## Direction
Copy the listing from its first line through the line containing "tap(1229, 420)", changing "Spread evenly" to "Align left" and leaving everything else untouched.

[Data on locating visible targets]

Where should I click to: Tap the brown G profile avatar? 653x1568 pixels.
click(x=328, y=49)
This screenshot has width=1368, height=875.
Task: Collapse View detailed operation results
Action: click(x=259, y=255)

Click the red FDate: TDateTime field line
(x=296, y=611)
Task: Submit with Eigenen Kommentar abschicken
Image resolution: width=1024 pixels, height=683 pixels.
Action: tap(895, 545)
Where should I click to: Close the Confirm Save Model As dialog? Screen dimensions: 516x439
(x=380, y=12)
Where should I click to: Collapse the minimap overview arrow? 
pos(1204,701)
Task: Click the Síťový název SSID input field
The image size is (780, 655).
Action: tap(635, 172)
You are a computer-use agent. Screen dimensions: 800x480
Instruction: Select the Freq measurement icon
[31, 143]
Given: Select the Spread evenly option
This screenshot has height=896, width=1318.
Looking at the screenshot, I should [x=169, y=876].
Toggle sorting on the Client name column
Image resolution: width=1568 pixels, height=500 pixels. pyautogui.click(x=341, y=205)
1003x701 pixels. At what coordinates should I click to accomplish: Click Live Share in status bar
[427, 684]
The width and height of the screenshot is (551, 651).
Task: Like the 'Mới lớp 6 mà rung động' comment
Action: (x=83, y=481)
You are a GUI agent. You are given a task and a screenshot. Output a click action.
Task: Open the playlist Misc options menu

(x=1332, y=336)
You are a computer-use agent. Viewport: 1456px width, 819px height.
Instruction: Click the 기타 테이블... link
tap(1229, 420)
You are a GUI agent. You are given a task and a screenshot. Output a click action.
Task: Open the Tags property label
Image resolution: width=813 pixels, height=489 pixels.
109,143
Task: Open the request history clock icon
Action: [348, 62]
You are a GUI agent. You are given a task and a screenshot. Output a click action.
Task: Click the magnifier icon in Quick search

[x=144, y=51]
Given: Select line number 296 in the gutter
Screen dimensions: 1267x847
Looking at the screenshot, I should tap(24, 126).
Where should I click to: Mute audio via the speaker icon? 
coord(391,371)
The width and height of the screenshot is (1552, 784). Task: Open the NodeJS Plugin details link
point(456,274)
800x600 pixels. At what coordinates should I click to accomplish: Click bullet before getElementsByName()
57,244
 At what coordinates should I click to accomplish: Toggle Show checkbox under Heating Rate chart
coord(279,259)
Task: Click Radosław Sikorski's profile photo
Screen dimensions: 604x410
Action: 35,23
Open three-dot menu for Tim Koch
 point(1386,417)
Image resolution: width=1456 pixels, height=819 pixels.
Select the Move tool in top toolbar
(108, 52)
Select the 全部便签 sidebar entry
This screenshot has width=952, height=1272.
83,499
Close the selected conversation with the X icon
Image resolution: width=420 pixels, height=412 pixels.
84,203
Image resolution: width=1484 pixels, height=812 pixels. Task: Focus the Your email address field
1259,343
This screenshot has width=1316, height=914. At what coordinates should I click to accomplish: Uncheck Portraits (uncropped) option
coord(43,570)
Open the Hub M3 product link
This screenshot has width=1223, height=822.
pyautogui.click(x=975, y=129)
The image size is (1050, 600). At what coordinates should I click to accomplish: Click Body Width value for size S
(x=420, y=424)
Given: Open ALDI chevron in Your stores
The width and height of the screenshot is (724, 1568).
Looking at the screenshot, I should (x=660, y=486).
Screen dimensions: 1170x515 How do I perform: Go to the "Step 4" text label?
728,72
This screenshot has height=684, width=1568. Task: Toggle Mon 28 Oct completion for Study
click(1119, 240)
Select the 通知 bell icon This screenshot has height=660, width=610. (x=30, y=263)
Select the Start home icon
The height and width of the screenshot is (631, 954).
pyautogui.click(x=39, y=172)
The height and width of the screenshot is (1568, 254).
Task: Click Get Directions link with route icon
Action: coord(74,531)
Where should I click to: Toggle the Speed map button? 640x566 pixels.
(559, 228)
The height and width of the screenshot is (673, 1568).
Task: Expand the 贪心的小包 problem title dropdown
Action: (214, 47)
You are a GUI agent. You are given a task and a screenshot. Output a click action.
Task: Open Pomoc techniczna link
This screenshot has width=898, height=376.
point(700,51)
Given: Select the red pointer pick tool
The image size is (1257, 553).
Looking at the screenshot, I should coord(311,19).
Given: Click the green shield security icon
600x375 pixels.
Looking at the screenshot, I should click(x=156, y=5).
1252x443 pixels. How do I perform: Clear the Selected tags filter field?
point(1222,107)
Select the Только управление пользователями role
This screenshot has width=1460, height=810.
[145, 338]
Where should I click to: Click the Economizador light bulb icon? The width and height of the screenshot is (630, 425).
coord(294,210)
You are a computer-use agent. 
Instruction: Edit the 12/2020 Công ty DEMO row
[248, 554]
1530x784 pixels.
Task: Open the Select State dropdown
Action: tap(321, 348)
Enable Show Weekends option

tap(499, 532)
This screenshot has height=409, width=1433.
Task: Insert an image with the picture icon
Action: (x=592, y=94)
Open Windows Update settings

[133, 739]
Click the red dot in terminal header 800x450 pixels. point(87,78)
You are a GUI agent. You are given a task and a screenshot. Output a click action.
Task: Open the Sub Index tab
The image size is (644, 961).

## Task solution
Where should I click to: Tap the brown G profile avatar? 653x1568 pixels.
click(x=328, y=49)
This screenshot has width=1368, height=875.
Task: Collapse View detailed operation results
Action: click(x=259, y=255)

Click the red FDate: TDateTime field line
(x=296, y=611)
Task: Submit with Eigenen Kommentar abschicken
Image resolution: width=1024 pixels, height=683 pixels.
Action: tap(895, 545)
Where should I click to: Close the Confirm Save Model As dialog? Screen dimensions: 516x439
(x=380, y=12)
Where should I click to: Collapse the minimap overview arrow? 
pos(1204,701)
Task: Click the Síťový název SSID input field
The image size is (780, 655).
Action: tap(635, 172)
You are a computer-use agent. Screen dimensions: 800x480
Instruction: Select the Freq measurement icon
[31, 143]
Given: Select the Align left option
This screenshot has height=896, width=1318.
Looking at the screenshot, I should [x=169, y=876].
Toggle sorting on the Client name column
Image resolution: width=1568 pixels, height=500 pixels. pyautogui.click(x=341, y=205)
1003x701 pixels. At what coordinates should I click to accomplish: Click Live Share in status bar
[427, 684]
The width and height of the screenshot is (551, 651).
Task: Like the 'Mới lớp 6 mà rung động' comment
Action: (x=83, y=481)
You are a GUI agent. You are given a task and a screenshot. Output a click action.
Task: Open the playlist Misc options menu

(x=1332, y=336)
You are a computer-use agent. Viewport: 1456px width, 819px height.
Instruction: Click the 기타 테이블... link
tap(1229, 420)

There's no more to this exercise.